[TASK DATA]
Segment Open
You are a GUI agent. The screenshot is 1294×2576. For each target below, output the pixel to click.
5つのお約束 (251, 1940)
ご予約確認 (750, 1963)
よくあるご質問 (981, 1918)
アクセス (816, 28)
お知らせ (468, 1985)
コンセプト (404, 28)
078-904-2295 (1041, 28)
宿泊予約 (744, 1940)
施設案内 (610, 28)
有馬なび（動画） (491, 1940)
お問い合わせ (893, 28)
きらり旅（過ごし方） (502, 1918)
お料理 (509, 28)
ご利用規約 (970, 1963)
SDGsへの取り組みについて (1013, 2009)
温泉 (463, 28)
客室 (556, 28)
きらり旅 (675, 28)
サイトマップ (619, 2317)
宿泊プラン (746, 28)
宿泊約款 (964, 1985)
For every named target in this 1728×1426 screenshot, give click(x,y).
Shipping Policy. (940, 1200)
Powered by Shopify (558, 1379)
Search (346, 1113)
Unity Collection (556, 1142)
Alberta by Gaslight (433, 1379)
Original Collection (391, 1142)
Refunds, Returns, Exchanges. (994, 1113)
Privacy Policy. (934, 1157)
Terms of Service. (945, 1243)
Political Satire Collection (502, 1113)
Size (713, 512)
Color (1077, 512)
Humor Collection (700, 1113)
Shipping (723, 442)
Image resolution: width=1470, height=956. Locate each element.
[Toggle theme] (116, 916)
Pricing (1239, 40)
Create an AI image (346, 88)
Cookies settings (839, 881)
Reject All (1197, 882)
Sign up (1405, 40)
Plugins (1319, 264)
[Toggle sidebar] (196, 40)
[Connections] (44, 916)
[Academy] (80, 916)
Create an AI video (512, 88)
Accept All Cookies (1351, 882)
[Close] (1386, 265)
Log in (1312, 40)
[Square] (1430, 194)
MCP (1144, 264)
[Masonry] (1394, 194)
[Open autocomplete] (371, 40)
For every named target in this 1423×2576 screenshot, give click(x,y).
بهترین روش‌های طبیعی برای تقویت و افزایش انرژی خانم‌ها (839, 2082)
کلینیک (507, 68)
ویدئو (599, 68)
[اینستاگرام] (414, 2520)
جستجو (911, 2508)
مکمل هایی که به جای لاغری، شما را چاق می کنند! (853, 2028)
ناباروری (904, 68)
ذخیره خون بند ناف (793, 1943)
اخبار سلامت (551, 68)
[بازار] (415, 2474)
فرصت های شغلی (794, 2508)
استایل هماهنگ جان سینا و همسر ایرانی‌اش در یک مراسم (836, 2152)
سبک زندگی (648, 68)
Segment Closed
[ACTIVITY]
Would you please give the number of lines in this material containing the string "target", with no further text?

[EXERCISE SOLUTION]
3